§ **Aim of the task**: Sift through the material below and return the lines with "icon".

§ **Records for this exercise**:

Start of Block

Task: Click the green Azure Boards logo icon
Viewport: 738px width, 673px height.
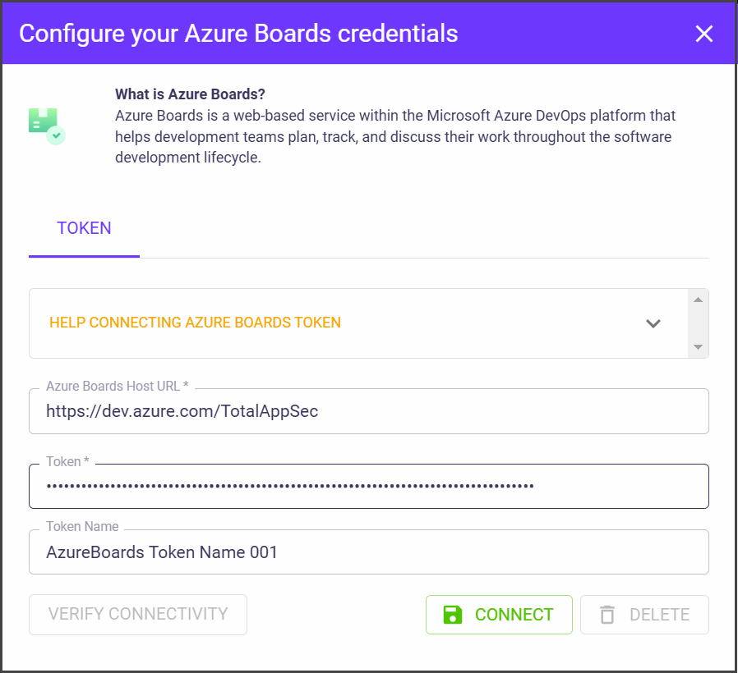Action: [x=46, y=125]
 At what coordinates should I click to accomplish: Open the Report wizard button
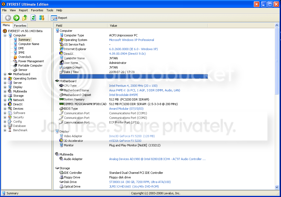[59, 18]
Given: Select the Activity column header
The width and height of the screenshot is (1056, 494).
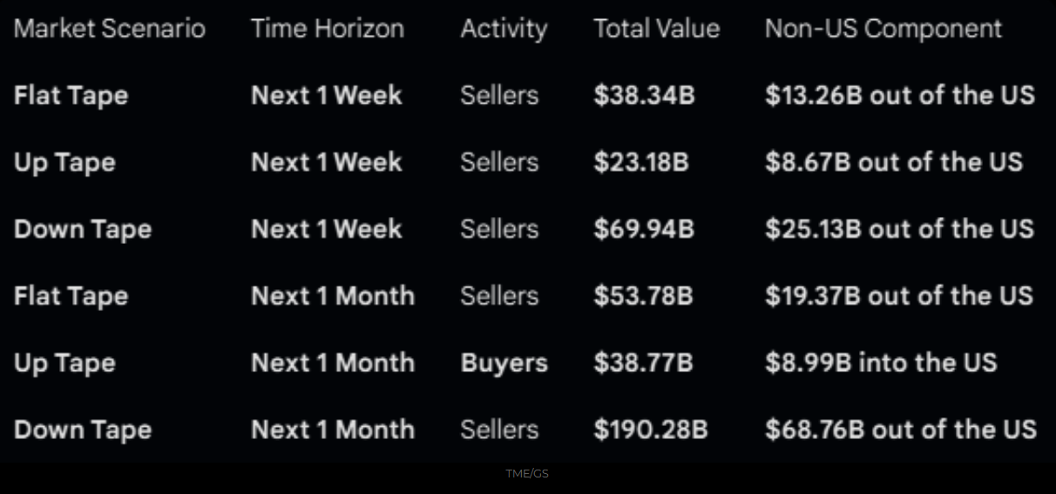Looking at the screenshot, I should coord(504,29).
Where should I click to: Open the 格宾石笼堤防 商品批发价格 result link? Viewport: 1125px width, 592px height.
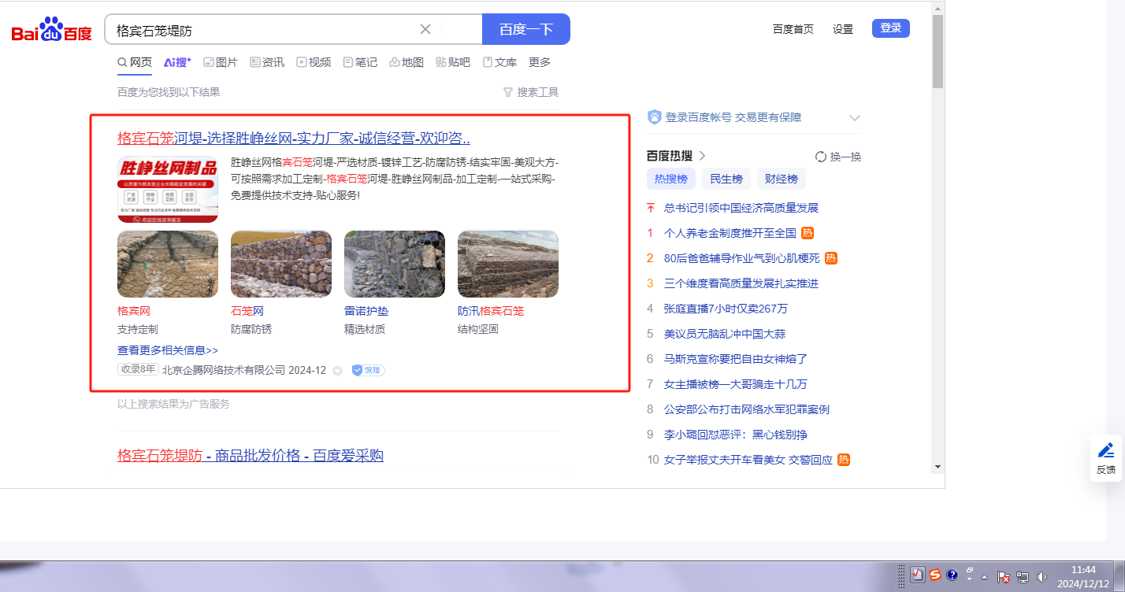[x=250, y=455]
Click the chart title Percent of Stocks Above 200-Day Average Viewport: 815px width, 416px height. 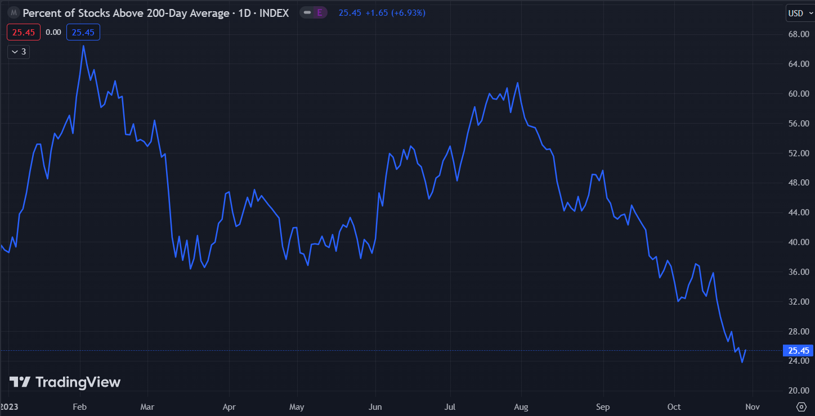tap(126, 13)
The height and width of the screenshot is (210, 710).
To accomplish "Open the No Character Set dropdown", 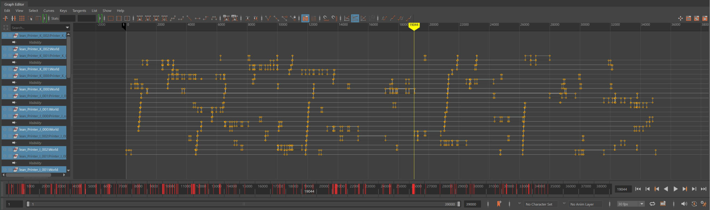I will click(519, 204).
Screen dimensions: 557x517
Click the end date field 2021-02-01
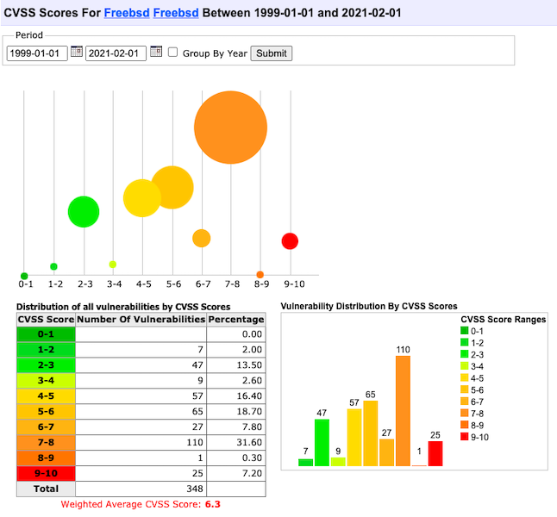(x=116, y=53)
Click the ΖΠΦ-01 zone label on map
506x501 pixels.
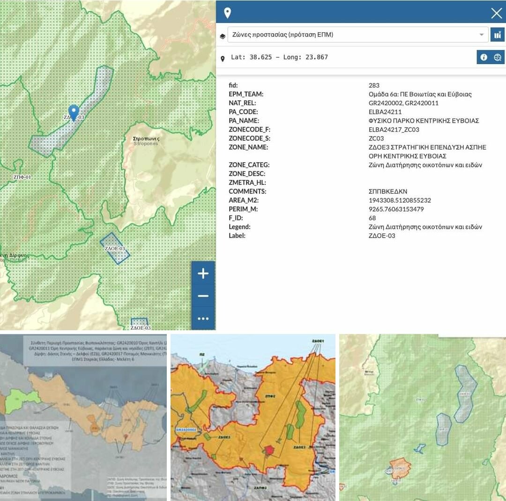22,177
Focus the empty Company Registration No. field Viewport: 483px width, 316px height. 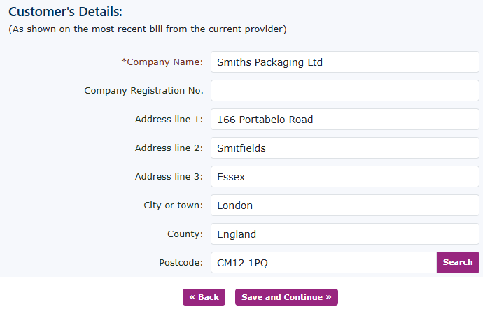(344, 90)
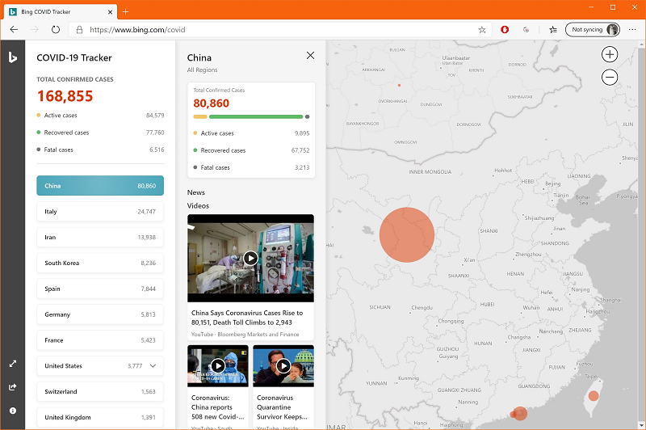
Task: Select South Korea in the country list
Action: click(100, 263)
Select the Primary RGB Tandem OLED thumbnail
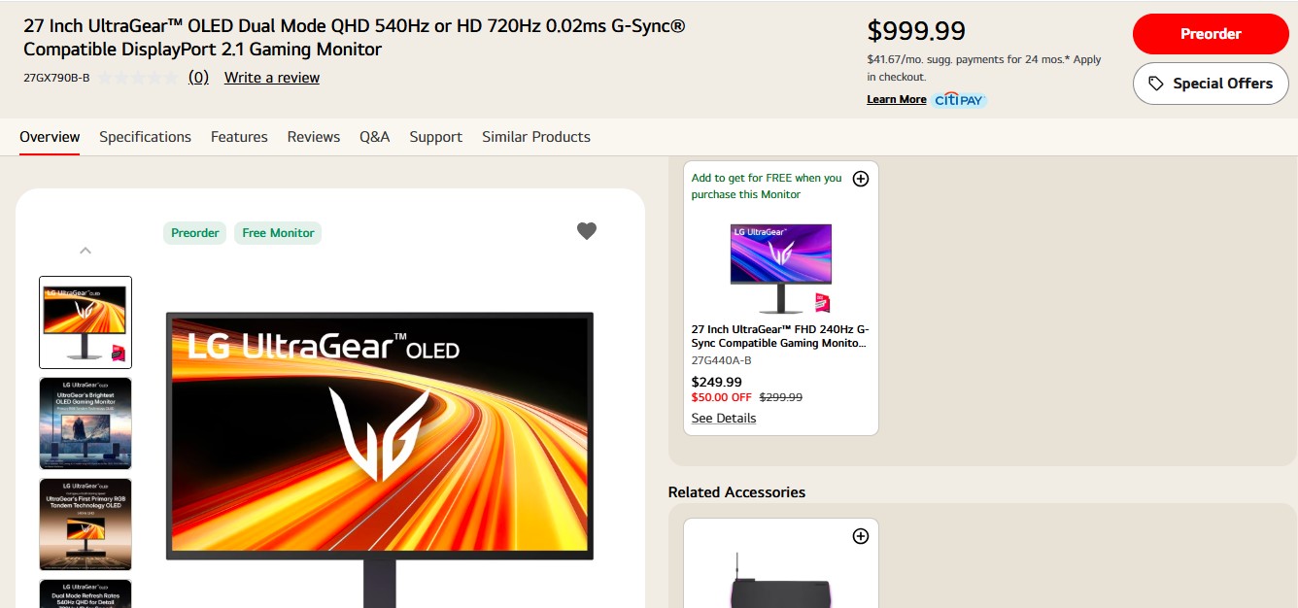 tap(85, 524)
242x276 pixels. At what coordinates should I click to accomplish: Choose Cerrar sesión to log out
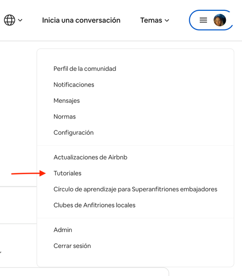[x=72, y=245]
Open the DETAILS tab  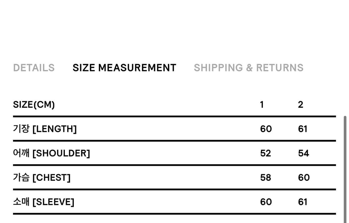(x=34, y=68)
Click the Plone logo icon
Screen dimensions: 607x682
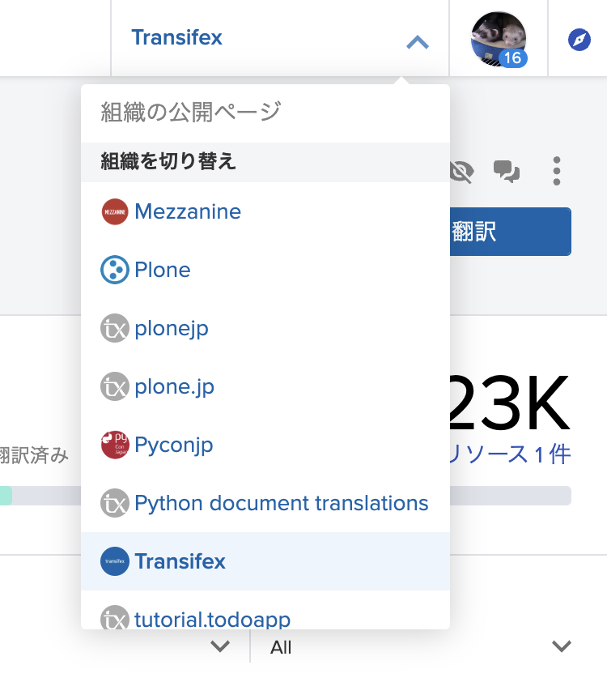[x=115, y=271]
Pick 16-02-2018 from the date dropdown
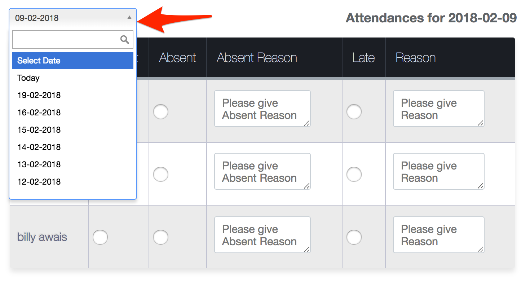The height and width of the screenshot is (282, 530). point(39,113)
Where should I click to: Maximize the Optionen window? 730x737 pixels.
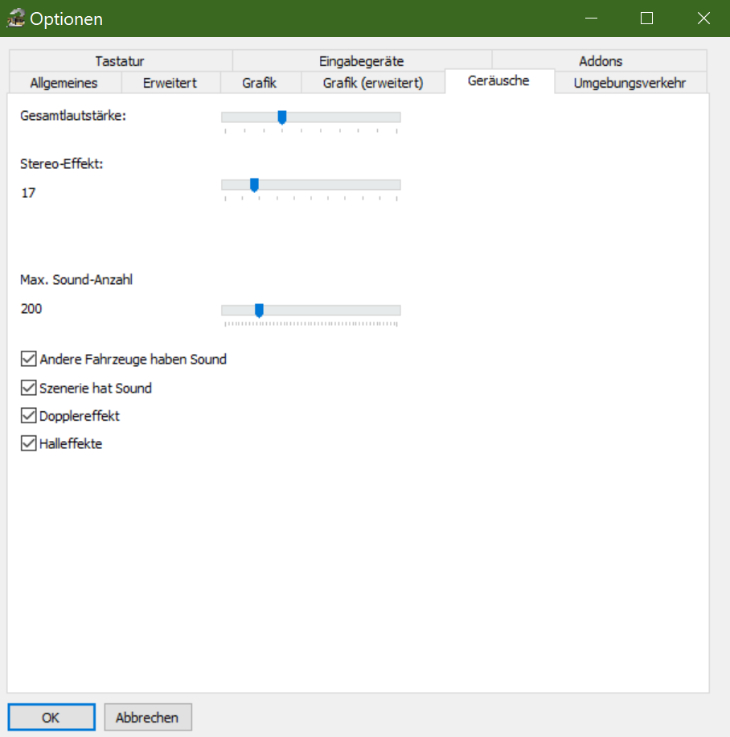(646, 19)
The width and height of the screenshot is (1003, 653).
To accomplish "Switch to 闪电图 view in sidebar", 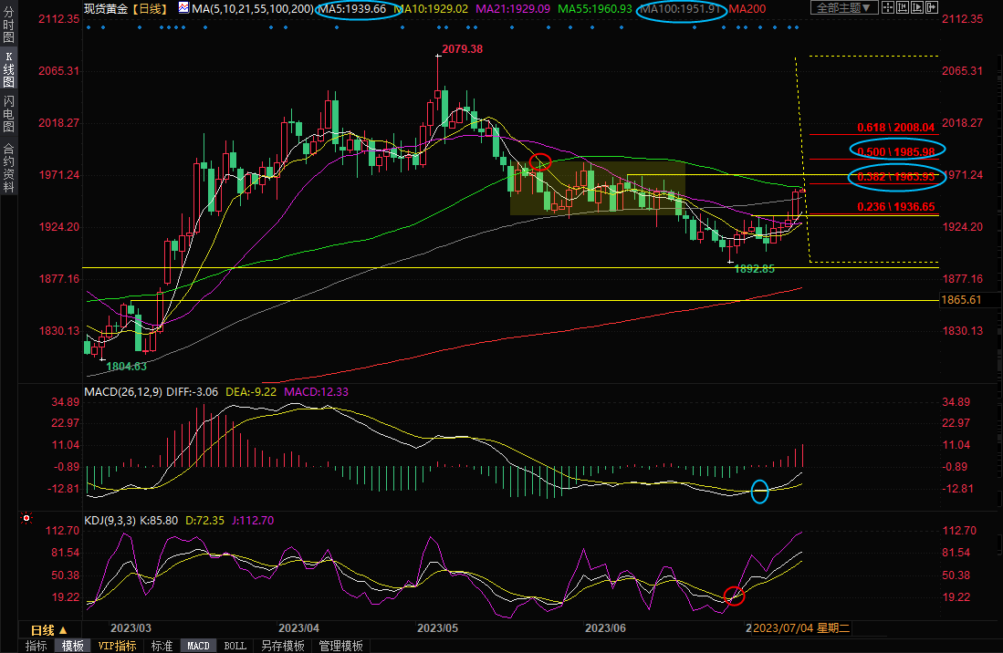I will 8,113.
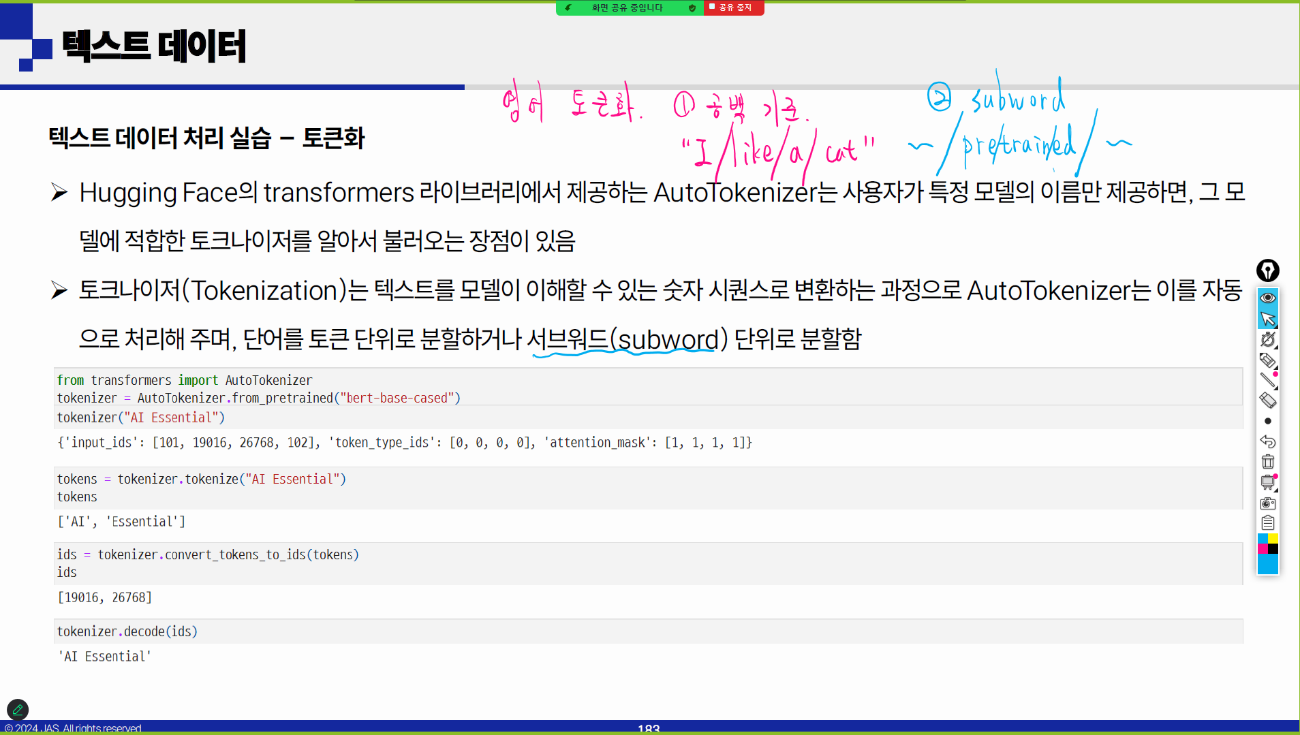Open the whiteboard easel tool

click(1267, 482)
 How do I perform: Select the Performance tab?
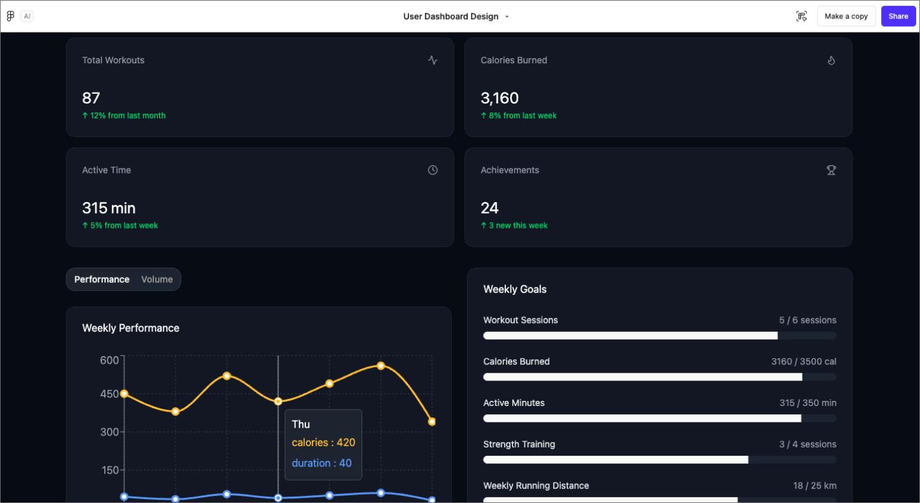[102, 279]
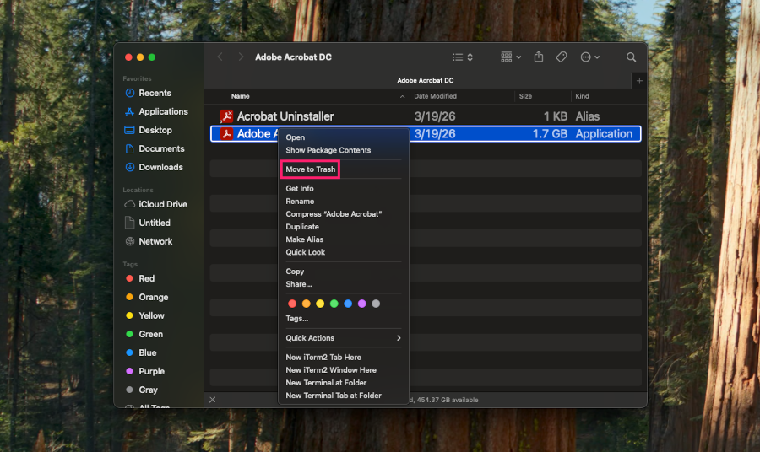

End of Block

§ **Answer space**:
Task: Click the green Azure Boards logo icon
Click the Plone logo icon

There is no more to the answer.